Countermovement: Climate Justice Instead of “Green” Cosmetics
Tourism, and air travel in particular, is often seen as an engine of economic development in the Global South. Precisely for this reason, the sector is a focal point in debates over climate protection, social justice, and development. Few industries illustrate these conflicting interests as clearly as global tourism. The infrastructure of international air travel is primarily used by wealthy people from the Global North. Profits and travel opportunities are concentrated there, while negative effects – from gentrification to land conflicts – fall on the Global South, often on already marginalized communities. Projects like Omega Green transform structural inequality into an existential threat.
Not everyone accepts this injustice. Many civil society organizations no longer demand cosmetic “green tourism,” but a fundamental system transformation. The network Stay Grounded now unites hundreds of organizations. They call not only for technical solutions but for a complete overhaul: mobilisation against airport expansion, night flights, and carbon-intensive mobility, along with progressive taxation and strict regulation of frequent flyers and SAF projects. Climate justice, for them, means flying less, promoting local and sustainable travel, and establishing international “loss and damage” mechanisms that truly account for environmental and social impacts. They demand binding sustainability criteria for aviation fuels, clear limits for offset programs, and stronger regulation of international airlines – so that mobility does not remain an exclusive privilege while the costs are shifted to vulnerable regions.
Why Technical Optimism Is Not Enough
The example of Paraguay shows that mobility can only be an opportunity for development – not a new form of global exploitation – if power, resources, and climate impacts are more equitably distributed.

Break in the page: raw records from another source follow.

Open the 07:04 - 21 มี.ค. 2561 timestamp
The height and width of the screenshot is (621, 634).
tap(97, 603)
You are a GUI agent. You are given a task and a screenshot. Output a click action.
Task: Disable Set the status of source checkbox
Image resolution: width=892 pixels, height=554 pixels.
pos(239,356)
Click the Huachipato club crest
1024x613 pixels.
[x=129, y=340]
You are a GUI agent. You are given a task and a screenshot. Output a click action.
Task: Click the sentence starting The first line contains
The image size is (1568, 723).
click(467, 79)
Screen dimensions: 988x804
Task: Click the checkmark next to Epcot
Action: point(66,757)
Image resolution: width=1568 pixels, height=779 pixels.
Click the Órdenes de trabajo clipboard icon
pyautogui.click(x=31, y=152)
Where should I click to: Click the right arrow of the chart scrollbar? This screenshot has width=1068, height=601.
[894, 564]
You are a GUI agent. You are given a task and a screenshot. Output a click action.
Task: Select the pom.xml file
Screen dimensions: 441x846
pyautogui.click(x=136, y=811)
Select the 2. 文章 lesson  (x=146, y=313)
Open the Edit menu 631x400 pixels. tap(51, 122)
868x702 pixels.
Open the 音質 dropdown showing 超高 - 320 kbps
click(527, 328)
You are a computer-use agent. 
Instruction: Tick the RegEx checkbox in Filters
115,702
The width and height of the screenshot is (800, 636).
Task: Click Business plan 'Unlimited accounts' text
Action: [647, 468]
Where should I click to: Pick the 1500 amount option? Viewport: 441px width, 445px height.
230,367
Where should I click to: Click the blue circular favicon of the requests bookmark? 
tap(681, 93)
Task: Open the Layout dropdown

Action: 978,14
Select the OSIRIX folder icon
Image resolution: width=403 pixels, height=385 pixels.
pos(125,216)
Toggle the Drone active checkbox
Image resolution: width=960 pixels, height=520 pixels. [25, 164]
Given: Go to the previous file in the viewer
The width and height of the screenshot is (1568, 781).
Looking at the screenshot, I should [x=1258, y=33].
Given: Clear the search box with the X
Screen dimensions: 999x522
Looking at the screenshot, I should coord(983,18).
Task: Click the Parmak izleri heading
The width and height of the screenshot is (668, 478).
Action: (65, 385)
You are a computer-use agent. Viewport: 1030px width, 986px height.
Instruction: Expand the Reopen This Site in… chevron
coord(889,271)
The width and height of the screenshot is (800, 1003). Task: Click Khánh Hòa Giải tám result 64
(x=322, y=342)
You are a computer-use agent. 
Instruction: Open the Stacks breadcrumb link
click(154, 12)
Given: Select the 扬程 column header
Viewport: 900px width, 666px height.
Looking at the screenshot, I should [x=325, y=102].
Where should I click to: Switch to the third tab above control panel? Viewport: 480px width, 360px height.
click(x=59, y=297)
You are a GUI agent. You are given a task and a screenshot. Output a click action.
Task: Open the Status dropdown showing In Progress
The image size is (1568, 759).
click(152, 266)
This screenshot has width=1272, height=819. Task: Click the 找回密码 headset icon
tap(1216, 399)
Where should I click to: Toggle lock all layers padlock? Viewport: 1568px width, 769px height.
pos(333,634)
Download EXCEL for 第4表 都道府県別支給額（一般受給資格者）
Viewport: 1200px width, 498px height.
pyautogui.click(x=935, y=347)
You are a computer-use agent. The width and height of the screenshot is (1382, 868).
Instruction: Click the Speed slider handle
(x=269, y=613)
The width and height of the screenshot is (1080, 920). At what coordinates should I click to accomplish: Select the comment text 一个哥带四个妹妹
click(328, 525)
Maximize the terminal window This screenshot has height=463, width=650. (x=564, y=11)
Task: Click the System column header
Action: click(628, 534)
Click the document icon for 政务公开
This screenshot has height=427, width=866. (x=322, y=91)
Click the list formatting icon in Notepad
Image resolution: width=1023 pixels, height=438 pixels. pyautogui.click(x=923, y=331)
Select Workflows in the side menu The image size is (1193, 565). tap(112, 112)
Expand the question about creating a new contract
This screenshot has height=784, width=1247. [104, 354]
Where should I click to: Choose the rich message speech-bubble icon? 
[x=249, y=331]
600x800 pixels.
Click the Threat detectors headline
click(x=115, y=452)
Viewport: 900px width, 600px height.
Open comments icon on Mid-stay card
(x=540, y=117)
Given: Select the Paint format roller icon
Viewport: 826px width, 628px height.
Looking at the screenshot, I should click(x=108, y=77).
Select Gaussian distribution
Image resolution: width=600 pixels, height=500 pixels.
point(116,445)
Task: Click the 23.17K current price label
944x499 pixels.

Technological progress and efficiency gains fall short if they ignore social and ecological risks. As long as demand and growth continue unchecked, and sustainability remains primarily a marketing argument, even SAF flights exacerbate burdens instead of alleviating them. Climate justice in international tourism therefore requires more than new fuels: it demands global solidarity, fair distribution of costs, and a break from aviation’s growth logic. The debate around SAF, green tourism, and innovative mobility is only beginning, but the shift toward socio-ecological transformation is essential. Otherwise, “green flying” will remain a privilege for a few.